Christina M. Hinke


Picture magazine
July/Aug 2007 Cover Story

The Comeback Kid
by Christina M. Hinke

Shooting the Sports Illustrated Swimsuit Issue can be a launch pad for a successful career, but for Jeff Olson, it was taking him in the wrong direction. So he fired his agent, took a year off to master his craft, and when he came back on the scene in mid-2005, he decided to take his time and only accepted jobs that suited his vision of fashion photography.Now at age 37 he’s found his niche, started his own creative agency @duo, snatching up campaigns such as ABS by Allen Schwartz, Las Vegas tourism and Anne Cole and shooting editorials for international magazines Vogue España, Tatler, a4, 100 Women, and NEO2. It turns out that for Jeff Olson his time is worth every penny.

Why were you moving so slowly?

What I was doing had a very natural approach. I was really great with natural lighting, but it was at the time where everybody was being über cool and super fashionable. I didn’t have the right clothes. I didn’t have the right girls.


What was the first assignment that you felt like you hit your mark?

This was the first story I shot that was very polished (Style Monte-Carlo). This was the beginning of finding my way. I got all of this great feedback afterwards. That’s my comeback story.


How did you start shooting for Vogue España?

My friend Sarah Gore Reeves, a fashion editor at Vogue. She told me that I was really lucky because you get put on a list at Vogue and to get on that list of people that they’ll hire it takes people years and years and you just walked on because of me. Through Sarah I was able to shoot pieces that everyone wanted and desired to get. All of a sudden I went from taking great pictures to becoming a fashion photographer because I had the right clothes. I’m getting really good girls and amazing hair and makeup to work with me now because people are starting to really be into my photographs which is very touching to me because I’m not this egotistical pompous person. I’m a very normal person. I’m just a workaholic, I love what I do. I want to have longevity in my career. I want to be respected for what I do.


Did you study photography?

### Supplied material
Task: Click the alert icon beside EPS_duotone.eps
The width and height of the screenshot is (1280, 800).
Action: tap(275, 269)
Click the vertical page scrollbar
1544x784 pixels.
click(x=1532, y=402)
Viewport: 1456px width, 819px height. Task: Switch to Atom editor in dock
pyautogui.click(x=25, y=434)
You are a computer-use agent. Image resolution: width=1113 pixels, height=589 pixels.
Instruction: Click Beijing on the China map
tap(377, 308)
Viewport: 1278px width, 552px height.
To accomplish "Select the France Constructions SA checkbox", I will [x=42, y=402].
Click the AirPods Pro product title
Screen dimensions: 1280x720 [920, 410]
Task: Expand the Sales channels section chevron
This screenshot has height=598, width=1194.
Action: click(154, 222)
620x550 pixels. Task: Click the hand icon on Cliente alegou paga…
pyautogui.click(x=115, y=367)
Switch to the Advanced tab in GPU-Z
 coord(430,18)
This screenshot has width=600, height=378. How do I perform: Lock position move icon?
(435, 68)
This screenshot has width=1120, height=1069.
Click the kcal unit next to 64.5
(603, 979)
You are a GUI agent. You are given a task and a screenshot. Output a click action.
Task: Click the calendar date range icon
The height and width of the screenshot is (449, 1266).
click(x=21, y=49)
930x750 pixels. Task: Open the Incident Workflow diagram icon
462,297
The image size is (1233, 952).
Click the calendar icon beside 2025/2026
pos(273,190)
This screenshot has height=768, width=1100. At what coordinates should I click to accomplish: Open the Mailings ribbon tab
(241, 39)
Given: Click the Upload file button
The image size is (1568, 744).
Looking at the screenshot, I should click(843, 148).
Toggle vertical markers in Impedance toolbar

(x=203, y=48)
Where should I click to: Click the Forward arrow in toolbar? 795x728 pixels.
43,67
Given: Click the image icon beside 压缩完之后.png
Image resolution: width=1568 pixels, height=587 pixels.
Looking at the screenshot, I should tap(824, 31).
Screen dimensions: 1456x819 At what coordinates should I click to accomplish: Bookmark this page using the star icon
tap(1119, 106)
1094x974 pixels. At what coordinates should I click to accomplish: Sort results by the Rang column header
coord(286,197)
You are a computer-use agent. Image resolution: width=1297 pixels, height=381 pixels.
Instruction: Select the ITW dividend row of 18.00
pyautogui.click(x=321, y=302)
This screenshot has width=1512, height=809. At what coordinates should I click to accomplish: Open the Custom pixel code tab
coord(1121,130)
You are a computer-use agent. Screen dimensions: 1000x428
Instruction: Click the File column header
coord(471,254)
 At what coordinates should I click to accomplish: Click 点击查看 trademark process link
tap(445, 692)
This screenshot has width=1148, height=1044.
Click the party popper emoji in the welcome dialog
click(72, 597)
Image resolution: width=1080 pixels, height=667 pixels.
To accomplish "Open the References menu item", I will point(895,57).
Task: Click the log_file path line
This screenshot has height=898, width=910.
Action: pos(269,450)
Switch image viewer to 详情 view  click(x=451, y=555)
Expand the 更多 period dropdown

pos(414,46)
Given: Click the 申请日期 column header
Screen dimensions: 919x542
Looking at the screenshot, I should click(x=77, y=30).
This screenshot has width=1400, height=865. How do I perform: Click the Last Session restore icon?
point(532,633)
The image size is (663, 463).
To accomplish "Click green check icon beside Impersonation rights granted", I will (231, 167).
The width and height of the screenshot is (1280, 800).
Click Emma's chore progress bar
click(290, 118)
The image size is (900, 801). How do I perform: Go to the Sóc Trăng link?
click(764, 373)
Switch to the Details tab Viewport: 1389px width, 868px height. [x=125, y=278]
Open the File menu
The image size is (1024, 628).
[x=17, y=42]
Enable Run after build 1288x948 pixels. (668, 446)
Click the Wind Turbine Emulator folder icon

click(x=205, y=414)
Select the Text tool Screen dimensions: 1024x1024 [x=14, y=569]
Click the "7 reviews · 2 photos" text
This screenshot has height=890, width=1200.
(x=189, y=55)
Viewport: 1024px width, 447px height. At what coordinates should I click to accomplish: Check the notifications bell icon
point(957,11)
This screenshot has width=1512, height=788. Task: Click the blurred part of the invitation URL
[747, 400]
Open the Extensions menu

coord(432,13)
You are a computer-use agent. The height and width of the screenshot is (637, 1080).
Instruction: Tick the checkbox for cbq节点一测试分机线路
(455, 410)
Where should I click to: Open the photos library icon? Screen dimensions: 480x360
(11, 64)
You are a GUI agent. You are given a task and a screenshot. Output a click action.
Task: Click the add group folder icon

### Objective
Pick up the Jeff Olson interview from the point where it stops and continue it. The entries have no connection to the interview text.

### Expected answer
I went to SVA. I was kicked out in a year. I was asked to not come back. My teacher basically said I have no talent and to find something that I’m more apt to doing.


So what did you do?

I bartended, waited on tables and partied. My first real job was for Mademoiselle. So I tried to be a fashion photographer and I wasn’t ready for that. My aesthetic wasn’t the best it could be. If I would have stuck true to this [his natural work] it would have been fantastic. But I was such an ass. So I just did something that was outside of my realm. I was speaking a language I didn’t speak yet and it just was sort of shoddy. It was bad casting, not the best hair and makeup. I learned a huge lesson from that. I stopped showing my portfolio for a little bit because I needed to test more. I wasn’t assisting anyone either. I was doing this all on my own.


When you got back in the game, what kind of response were you getting from your work?

I have my soft fuzzy glow. People are like you can’t do that all the time, it looks bad. Now when someone tells me it’s bad, I know it’s the best thing that I’ve been doing today. Everything that everyone told me that was wrong with my work, I am doing it now. All my agents said this was ugly; I don’t like that lighting. Its funny, now seven years later I’m back to doing exactly what everybody told me not to do.


How do you work with a client to convince them to go with your vision?

You really have to fight for what you want. But you always have to be the good guy, otherwise they’re not going to hire you again. So, I just try to put out the best work now.


You’ve been compared to Mario Testino, how does that feel?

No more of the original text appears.